*Work instruction*:
From the line with "Minimize the PE install tool window" to the last line of the data below, repeat every line exactly and add nothing.

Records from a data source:
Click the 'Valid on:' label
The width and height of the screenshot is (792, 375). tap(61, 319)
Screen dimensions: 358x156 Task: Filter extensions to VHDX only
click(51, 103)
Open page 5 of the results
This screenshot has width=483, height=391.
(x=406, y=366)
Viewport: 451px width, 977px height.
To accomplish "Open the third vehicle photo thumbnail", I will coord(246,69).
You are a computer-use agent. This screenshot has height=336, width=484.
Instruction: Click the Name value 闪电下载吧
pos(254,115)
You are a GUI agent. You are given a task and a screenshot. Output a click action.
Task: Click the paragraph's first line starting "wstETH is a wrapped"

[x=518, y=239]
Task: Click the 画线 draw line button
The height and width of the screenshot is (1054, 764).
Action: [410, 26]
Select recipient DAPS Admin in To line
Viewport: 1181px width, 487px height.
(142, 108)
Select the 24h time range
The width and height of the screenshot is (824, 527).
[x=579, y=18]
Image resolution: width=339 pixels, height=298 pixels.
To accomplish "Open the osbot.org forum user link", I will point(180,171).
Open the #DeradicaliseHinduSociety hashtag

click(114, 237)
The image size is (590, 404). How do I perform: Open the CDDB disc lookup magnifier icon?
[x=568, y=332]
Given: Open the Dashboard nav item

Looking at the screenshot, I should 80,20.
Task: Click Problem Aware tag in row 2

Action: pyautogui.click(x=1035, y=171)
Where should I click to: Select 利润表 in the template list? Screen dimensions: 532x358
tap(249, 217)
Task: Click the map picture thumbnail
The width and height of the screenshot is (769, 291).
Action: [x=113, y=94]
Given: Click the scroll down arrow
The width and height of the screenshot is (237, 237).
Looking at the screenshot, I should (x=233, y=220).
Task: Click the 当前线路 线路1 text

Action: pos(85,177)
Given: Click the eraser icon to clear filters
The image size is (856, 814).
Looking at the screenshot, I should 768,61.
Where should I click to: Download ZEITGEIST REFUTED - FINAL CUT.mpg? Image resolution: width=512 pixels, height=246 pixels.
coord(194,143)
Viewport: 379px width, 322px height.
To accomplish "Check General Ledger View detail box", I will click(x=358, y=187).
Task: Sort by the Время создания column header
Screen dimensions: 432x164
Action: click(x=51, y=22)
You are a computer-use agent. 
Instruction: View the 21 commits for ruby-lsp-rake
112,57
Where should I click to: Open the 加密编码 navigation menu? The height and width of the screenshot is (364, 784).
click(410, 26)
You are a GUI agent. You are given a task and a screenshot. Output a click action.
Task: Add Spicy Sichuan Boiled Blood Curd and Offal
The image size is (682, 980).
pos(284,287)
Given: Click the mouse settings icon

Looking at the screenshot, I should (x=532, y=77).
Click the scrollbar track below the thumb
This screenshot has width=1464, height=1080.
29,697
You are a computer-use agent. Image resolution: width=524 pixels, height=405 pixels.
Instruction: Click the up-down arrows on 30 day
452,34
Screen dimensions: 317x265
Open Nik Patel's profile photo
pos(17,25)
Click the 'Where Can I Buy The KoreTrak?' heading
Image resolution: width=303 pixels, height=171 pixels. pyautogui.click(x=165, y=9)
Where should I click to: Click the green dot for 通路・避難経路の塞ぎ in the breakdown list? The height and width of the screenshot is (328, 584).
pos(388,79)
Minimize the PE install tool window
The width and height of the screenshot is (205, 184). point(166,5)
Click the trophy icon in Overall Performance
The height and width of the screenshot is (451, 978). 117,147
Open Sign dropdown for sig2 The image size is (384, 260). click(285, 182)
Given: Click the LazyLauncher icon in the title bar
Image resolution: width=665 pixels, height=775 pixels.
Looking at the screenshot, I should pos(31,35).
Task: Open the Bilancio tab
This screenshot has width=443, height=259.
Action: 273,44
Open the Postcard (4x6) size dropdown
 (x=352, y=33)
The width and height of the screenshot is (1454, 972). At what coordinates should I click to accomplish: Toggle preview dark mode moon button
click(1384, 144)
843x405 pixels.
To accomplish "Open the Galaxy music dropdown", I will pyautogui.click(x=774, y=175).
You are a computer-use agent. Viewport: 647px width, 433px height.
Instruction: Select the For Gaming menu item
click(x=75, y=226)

*Answer to the problem*:
Minimize the PE install tool window
The width and height of the screenshot is (205, 184). point(166,5)
Click the trophy icon in Overall Performance
The height and width of the screenshot is (451, 978). 117,147
Open Sign dropdown for sig2 The image size is (384, 260). click(285, 182)
Given: Click the LazyLauncher icon in the title bar
Image resolution: width=665 pixels, height=775 pixels.
Looking at the screenshot, I should pos(31,35).
Task: Open the Bilancio tab
This screenshot has width=443, height=259.
Action: 273,44
Open the Postcard (4x6) size dropdown
 (x=352, y=33)
The width and height of the screenshot is (1454, 972). At what coordinates should I click to accomplish: Toggle preview dark mode moon button
click(1384, 144)
843x405 pixels.
To accomplish "Open the Galaxy music dropdown", I will pyautogui.click(x=774, y=175).
You are a computer-use agent. Viewport: 647px width, 433px height.
Instruction: Select the For Gaming menu item
click(x=75, y=226)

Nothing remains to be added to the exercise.